During the pandemic, due to lack of audiences and therefore lack of revenue, theaters closed one following the other. This disaffection calls into question the raison d’être of groups like Bixiga 70, who fundamentally depend on their live concerts. A decade following its creation, the collective is at a standstill and each of its members gets by as best they can, giving lessons or serving as session musicians. As for Mauricio, mired in a dark history of domestic violence, he preferred to distance himself. Bitter way to celebrate 10 years of existence. Believing that they have reached the end of a cycle, three other instrumentalists in turn decide to leave the ship. Like Brazil, the group is on the verge of dislocation.
Back to Bixiga
Hope is reborn among the Bixiga at the end of 2022 with Lula’s victory. The group reconnects with its connections, finds its feet in the neighborhood, new musicians are approached. After believing for a time that they might resume the same project as before, the six survivors end up realizing the obvious: the reconstruction of the group requires this rupture which almost took it away and by recalling its fundamentals. “ Bixiga has always been a collective where everyone contributed with their ideasinsists Cuca. Those who join us must have this state of mind. “. It is precisely by claiming a certain way of making music that the group has forged its personality: playing, without preconceived ideas, unlearning with each new encounter. A eulogy of the fascination that we found in the pianist João Donato, who died in mid-July, special guest on Puzzle : “The way he composes has a lot to do with our desire to preserve a certain ingenuity when it comes to melodies, to just feel things and let them flow quietly. He influenced us enormously », testified Mauricio Fleury.

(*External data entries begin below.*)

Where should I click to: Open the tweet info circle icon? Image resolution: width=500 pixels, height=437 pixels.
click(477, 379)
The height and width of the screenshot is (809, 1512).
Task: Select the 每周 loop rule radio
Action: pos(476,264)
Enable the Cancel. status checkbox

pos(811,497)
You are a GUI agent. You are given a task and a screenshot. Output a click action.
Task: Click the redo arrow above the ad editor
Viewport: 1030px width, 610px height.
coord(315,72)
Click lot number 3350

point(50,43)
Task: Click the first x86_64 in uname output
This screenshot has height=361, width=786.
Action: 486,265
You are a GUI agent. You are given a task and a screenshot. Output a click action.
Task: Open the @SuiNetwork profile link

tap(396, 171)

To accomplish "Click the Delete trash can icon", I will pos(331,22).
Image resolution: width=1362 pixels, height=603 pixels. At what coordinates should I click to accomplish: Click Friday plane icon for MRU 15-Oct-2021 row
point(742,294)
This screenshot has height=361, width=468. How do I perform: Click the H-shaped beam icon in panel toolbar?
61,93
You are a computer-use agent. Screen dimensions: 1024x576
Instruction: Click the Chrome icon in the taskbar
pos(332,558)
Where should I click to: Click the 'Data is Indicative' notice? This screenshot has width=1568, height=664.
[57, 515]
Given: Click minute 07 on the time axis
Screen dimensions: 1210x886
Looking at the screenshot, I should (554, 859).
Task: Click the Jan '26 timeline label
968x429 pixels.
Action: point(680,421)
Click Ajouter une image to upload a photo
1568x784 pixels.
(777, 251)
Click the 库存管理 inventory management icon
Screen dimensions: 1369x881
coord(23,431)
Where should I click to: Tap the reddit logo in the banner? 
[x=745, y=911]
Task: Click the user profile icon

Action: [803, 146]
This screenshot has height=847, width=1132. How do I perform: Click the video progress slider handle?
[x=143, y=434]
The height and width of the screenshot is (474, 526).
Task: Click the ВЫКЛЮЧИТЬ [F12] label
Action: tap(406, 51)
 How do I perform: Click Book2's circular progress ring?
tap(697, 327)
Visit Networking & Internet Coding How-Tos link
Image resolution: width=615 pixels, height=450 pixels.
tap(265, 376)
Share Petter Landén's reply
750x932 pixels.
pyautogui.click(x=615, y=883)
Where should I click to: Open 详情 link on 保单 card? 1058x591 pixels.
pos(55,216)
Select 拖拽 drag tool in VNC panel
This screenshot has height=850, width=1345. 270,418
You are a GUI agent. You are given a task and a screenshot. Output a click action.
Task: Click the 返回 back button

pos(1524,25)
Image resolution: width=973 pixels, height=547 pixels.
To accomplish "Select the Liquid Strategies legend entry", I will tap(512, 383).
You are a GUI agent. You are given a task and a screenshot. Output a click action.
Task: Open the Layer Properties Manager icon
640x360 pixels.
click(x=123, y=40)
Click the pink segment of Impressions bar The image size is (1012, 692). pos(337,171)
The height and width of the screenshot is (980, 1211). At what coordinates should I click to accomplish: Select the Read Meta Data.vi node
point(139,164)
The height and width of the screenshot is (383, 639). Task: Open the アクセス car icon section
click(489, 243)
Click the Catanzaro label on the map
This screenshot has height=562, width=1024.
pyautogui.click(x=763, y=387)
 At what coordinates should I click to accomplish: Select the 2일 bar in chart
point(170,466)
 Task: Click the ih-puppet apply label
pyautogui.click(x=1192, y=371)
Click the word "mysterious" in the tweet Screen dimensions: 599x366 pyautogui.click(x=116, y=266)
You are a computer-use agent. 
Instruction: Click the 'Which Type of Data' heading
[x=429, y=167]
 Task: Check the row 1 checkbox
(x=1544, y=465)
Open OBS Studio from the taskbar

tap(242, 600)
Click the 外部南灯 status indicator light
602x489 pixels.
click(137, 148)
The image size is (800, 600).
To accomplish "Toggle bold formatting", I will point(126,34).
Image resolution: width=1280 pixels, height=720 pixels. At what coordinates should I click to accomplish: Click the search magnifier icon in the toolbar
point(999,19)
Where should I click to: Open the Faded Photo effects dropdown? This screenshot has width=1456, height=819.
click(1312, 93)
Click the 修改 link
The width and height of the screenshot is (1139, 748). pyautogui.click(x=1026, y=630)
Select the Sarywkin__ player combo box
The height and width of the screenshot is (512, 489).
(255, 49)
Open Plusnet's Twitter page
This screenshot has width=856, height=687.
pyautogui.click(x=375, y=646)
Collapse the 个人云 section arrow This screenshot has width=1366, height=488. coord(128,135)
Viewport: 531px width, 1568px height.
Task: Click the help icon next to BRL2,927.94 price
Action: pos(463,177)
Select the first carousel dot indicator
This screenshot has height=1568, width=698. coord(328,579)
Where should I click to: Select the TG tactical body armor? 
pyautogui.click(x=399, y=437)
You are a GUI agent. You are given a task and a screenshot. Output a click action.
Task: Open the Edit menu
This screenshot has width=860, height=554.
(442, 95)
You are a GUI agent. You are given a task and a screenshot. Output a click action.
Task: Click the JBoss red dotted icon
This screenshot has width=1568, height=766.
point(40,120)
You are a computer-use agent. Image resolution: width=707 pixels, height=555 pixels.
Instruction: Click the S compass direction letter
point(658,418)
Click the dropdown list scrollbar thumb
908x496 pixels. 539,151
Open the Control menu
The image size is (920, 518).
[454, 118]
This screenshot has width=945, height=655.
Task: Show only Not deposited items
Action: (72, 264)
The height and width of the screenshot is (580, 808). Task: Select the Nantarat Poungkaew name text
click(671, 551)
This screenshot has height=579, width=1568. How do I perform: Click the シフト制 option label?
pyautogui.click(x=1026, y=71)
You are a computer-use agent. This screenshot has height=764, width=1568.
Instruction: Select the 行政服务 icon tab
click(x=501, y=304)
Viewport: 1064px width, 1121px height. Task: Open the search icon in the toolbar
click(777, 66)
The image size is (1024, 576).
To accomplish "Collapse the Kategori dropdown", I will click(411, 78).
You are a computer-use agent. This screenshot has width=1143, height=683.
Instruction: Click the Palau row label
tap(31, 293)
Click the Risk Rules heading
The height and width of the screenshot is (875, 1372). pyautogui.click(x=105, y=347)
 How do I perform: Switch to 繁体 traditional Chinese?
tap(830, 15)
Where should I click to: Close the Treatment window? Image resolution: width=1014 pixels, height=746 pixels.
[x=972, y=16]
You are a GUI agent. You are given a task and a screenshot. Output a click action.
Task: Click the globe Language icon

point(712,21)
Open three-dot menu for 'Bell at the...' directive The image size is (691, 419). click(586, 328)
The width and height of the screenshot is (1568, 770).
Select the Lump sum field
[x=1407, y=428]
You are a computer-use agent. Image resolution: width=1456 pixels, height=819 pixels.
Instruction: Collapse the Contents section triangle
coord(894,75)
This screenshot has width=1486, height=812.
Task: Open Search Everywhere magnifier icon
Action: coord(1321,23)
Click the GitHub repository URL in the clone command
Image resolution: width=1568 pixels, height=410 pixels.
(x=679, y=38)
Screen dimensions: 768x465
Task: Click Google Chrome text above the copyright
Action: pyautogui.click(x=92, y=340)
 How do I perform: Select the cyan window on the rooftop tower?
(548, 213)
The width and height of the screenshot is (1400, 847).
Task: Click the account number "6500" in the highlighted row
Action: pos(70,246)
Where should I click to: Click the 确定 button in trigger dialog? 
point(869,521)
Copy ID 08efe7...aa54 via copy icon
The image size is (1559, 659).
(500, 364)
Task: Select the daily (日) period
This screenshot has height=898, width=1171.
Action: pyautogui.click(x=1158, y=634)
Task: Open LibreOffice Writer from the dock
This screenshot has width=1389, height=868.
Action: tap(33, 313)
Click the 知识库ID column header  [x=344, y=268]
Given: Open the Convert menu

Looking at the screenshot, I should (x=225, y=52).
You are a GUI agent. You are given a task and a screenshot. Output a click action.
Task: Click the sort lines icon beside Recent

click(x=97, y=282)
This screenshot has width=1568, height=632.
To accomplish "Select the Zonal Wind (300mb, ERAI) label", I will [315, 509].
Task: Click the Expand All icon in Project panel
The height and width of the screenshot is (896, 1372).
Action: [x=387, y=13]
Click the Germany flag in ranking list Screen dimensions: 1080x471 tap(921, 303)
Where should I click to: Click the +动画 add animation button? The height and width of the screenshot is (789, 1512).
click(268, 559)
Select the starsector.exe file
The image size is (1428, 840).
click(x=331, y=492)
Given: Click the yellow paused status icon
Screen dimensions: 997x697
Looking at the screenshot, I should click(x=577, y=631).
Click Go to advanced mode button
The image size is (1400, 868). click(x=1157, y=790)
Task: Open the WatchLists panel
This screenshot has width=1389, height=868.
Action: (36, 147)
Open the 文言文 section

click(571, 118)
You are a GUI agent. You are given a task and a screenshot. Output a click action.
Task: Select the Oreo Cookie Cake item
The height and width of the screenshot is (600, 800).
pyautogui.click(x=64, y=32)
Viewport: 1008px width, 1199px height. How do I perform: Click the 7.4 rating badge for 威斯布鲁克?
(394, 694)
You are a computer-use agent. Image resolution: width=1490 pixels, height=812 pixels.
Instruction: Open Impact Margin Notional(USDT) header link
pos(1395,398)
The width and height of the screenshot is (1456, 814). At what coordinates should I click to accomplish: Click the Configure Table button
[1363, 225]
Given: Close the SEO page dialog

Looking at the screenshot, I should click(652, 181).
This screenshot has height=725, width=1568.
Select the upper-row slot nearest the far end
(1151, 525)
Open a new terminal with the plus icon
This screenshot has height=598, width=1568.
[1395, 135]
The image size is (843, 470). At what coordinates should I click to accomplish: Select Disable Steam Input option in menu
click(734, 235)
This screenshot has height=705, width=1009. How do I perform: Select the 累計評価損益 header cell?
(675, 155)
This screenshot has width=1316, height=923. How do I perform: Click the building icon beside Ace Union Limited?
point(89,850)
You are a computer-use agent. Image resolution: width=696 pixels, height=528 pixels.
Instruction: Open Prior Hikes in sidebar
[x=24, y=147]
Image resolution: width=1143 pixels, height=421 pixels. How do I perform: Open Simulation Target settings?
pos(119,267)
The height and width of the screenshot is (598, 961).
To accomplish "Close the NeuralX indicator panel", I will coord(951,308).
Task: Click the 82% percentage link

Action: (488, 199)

This time, the salvation of this sound community came from the new recruits: the drummer Simone Sou, expert in traditional rhythms, accustomed to the Paulista scene and familiar with the Traquitana studio; the young percussionist Valentina Facury; and the king of electrobrega hack Pedro Regada who gives Vapor (steam), that’s the name of the new album, a very particular Northeastern color, all in all even more Brazilian in its way of sounding.
« Vapor translates all this illusion in which we almost dissolved, summarizes Daniel Verano, the trumpeter, who found the title. At the same time, this vapor is the water of which we are made, which connects us, unites us and makes us strong. This great fragility which also allows human beings to mobilize to help each other, that is Bixiga 70. »
Vaporby Bixiga 70 is available here via Modulor.